## YOUR TASK
Count the lines in the records below that contain the string "icon", with case counting, and reply with only that number.

** begin PROVIDED RECORDS **

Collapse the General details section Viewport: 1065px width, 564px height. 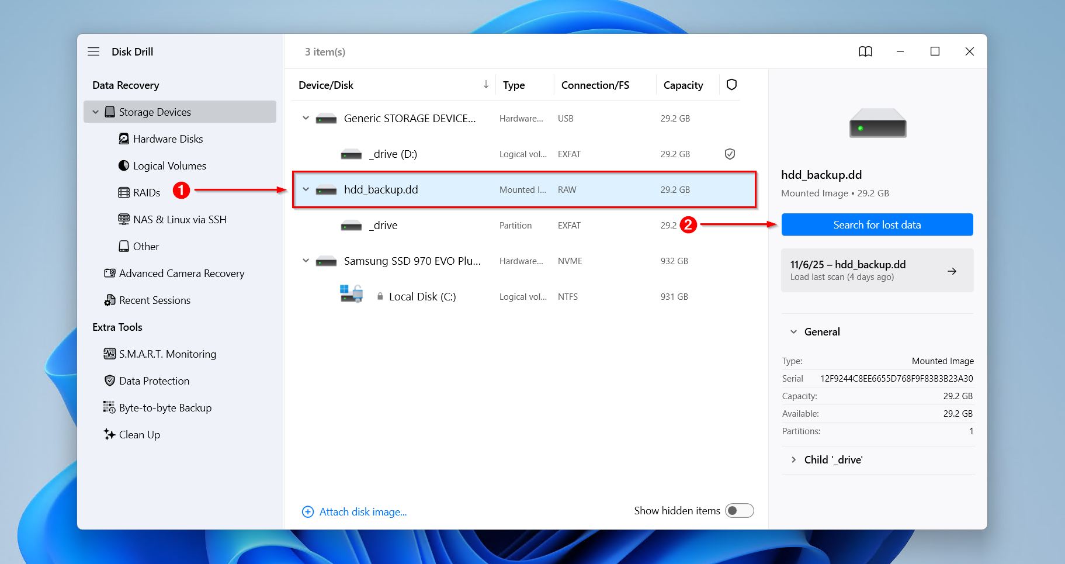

** end PROVIDED RECORDS **
** begin PROVIDED RECORDS **

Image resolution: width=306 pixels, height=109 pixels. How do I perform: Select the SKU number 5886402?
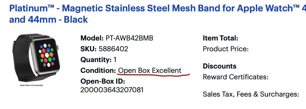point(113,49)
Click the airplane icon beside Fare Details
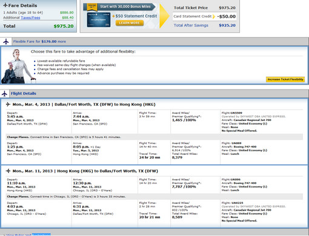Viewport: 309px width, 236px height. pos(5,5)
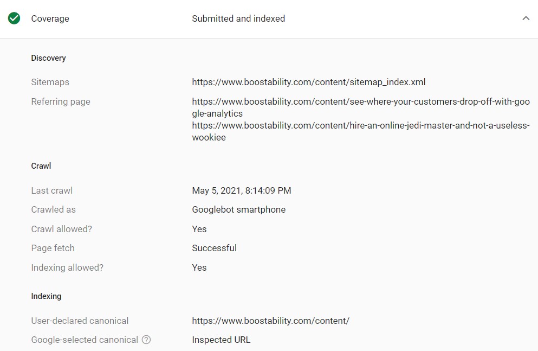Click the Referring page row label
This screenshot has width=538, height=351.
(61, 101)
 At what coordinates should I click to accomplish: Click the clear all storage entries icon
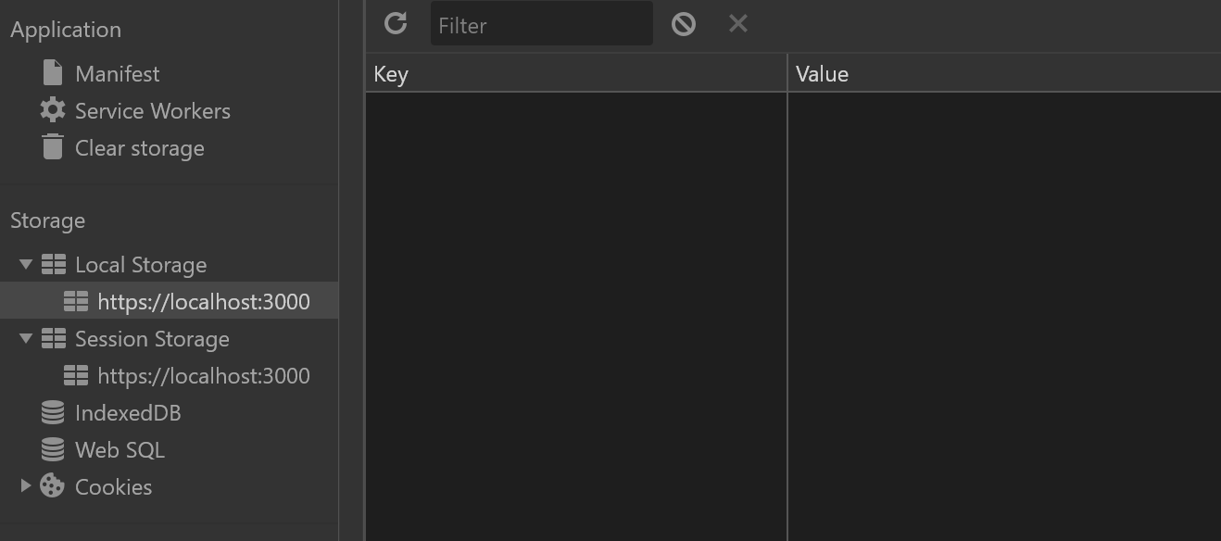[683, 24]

** end PROVIDED RECORDS **

## ANSWER FOR THE TASK
2